I would deliberate leave the kitchen door open even for a few minutes to try and air the place and cool it down.

Are there McMillan nurses that could help? Or is it very much like we found with the Admiral Nurses and they phone occasionally and cheer you on but don't do much else?

EmotionalBlackmail · 06/01/2024 09:37

What I remember from this time was that your life has to carry on afterwards. I should have prioritised my work and later on my child over the dying person but I didn't realise it would be so long and didn't think through the implications of doing so much.
Sadly no one is going to do this for you as it's easier for them if you do it. Is it possible to not be available whilst you're working, at least for some hours. Get the aunt to deal with phone calls, admin, getting prescriptions Wink.

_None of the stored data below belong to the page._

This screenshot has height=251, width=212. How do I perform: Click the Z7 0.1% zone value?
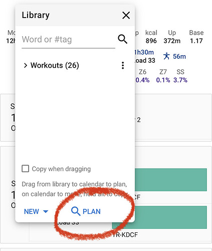[163, 76]

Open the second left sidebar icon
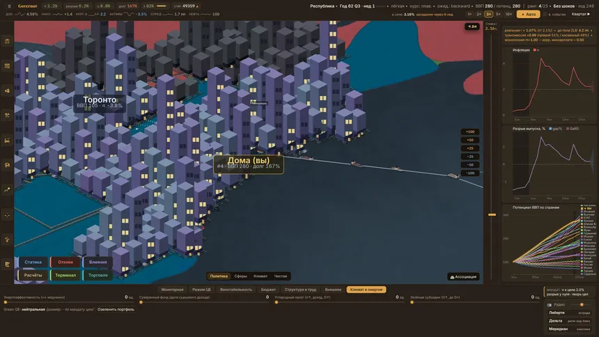(x=7, y=66)
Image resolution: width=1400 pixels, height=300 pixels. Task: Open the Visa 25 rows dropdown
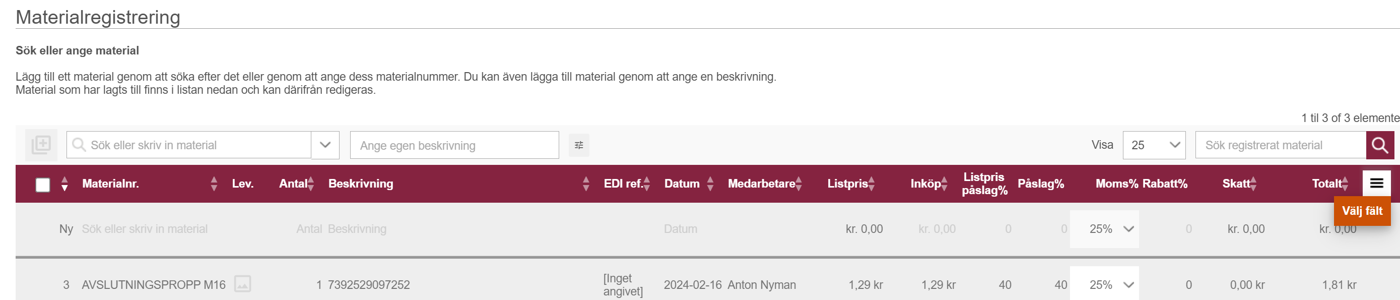[x=1154, y=145]
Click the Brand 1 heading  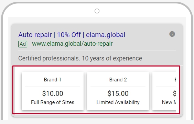point(53,80)
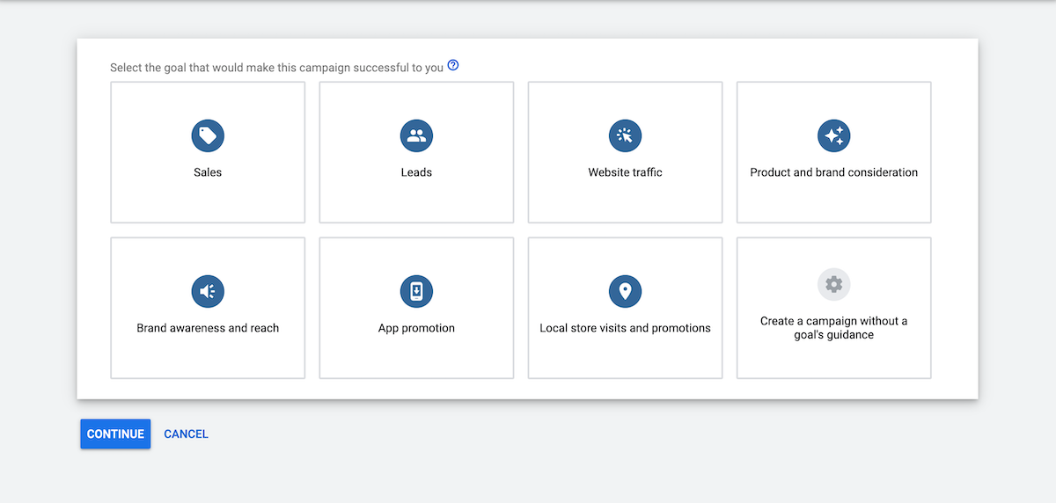
Task: Choose "Brand awareness and reach" text
Action: pos(208,328)
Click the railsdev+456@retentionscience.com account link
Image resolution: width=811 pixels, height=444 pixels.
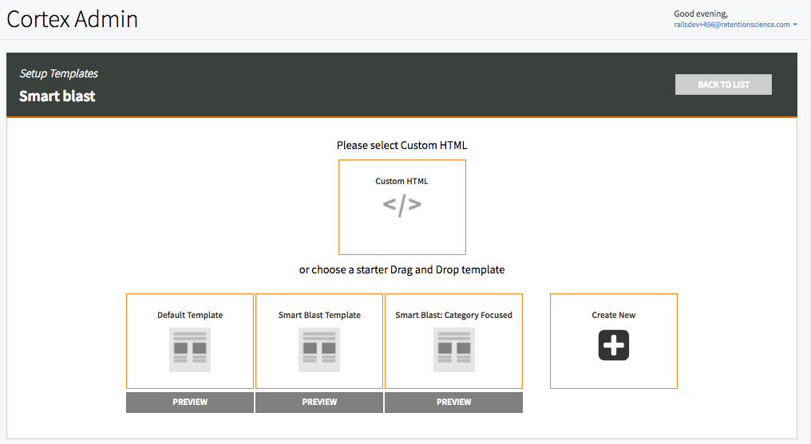tap(731, 25)
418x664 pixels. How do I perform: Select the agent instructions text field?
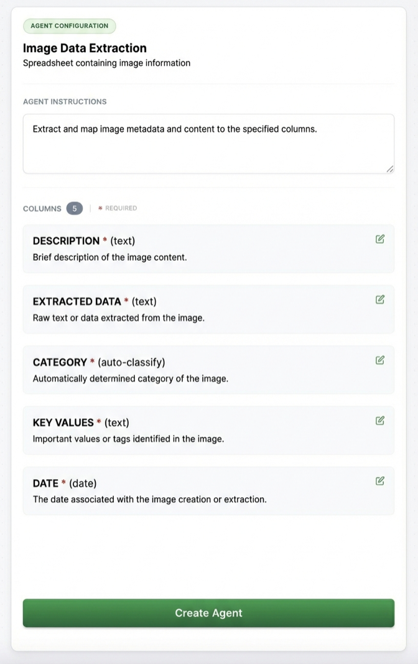(208, 143)
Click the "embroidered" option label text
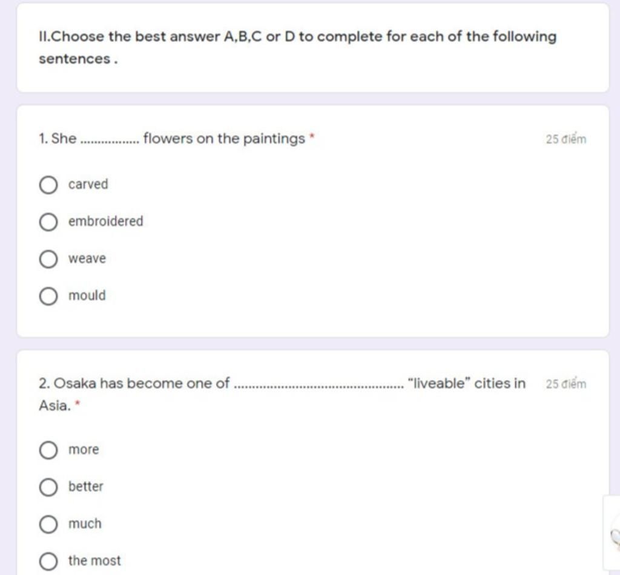The width and height of the screenshot is (620, 575). pyautogui.click(x=105, y=222)
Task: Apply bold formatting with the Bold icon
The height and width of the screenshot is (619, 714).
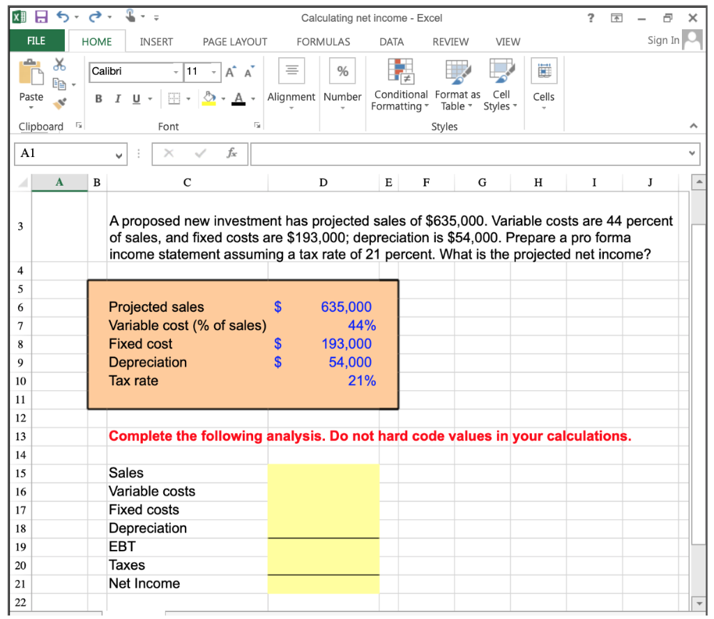Action: [x=98, y=98]
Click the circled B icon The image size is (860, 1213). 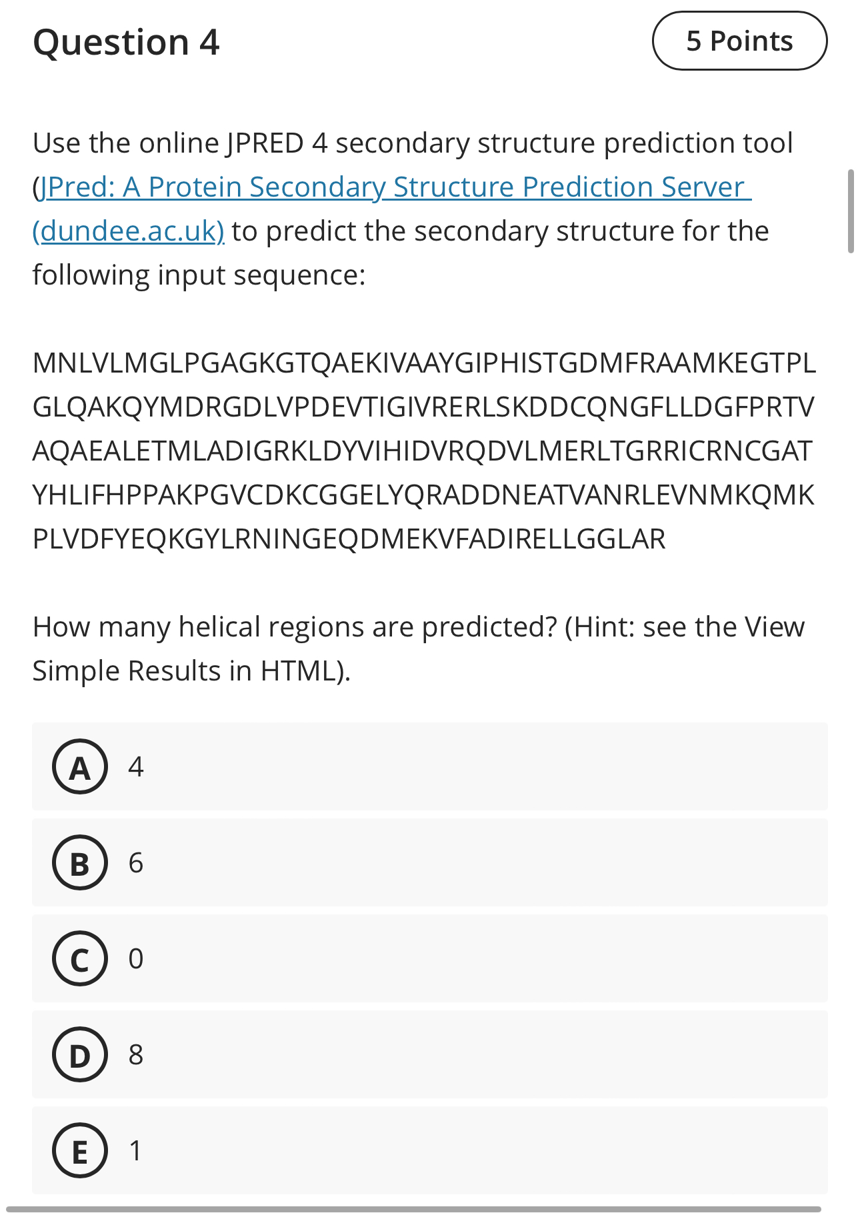coord(79,864)
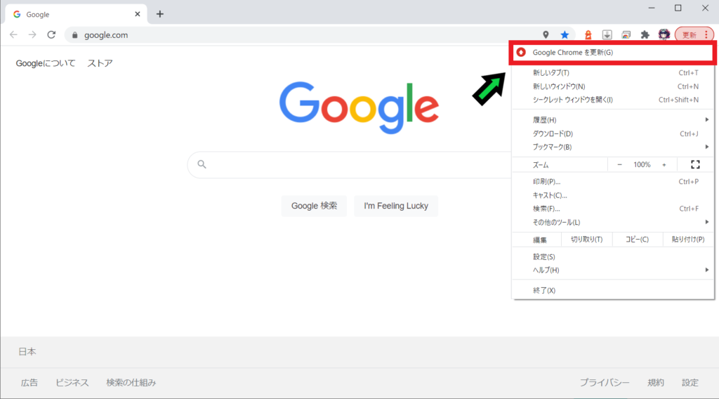719x399 pixels.
Task: Click the download extension icon in toolbar
Action: click(x=607, y=34)
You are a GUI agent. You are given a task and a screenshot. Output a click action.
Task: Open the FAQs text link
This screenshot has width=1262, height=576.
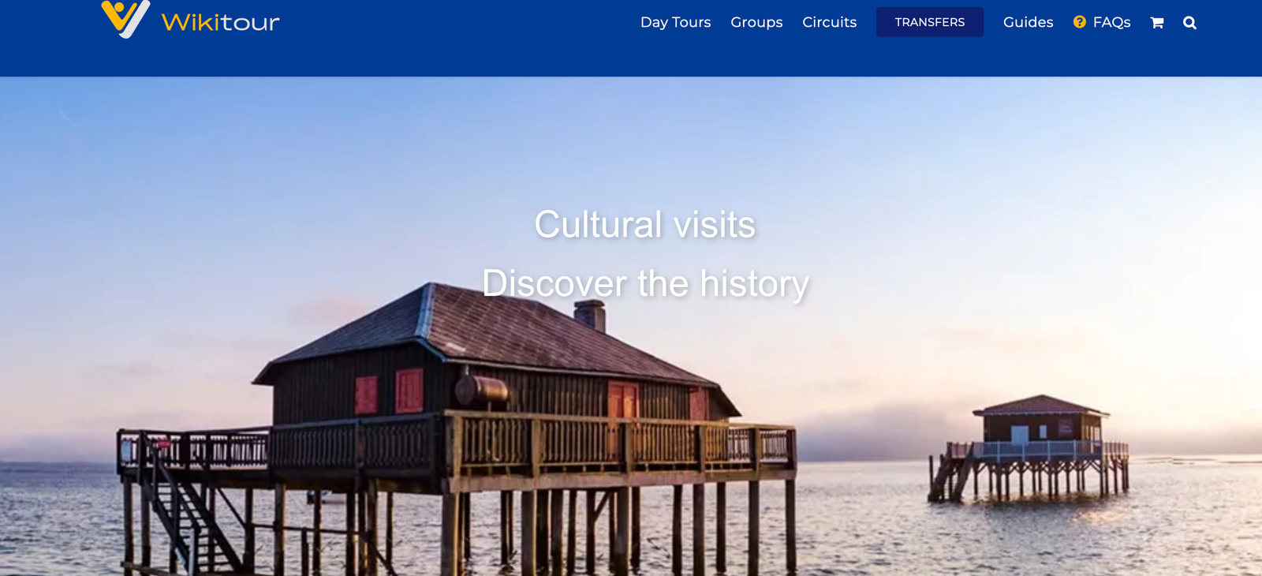click(1111, 22)
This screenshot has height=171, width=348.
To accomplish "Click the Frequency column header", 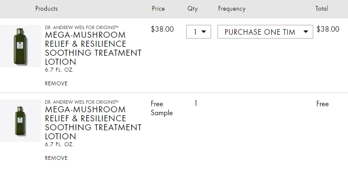I will point(232,9).
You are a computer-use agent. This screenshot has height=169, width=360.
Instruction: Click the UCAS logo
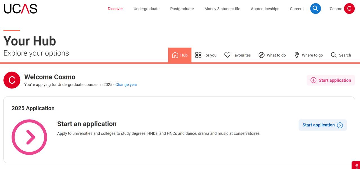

Also, book a holiday. Sounds crazy but you can't live like this without any kind of break to switch off from both work and caring.

JellyWellyBoots · 06/01/2024 09:49

@Tara336 Could you tell me more?
One thing I have noticed is he is completely different when company is around, but is more senile & deaf when it's just us. I don't understand it.

Did you become unwell in yourself? I certainly have, constant headaches, tiredness, body is so heavy. I'm angry 24/7. The ONLY thing that keeps me going and makes me smile is DD. She's been my saviour in all of this.

How do I tell him I can't do this anymore?

JellyWellyBoots · 06/01/2024 09:52

@EmotionalBlackmail I was due to go away for 3 nights with DD to visit my grandfather. No one would come and stay at the house with DF & he refused to go and stay with anyone. I ended up cancelling because I just didn't feel comfortable him being alone in my house. Anything could have happened.

So I never got the break I was so desperate for because he didn't want to impose on any of his friends. Ironic hey.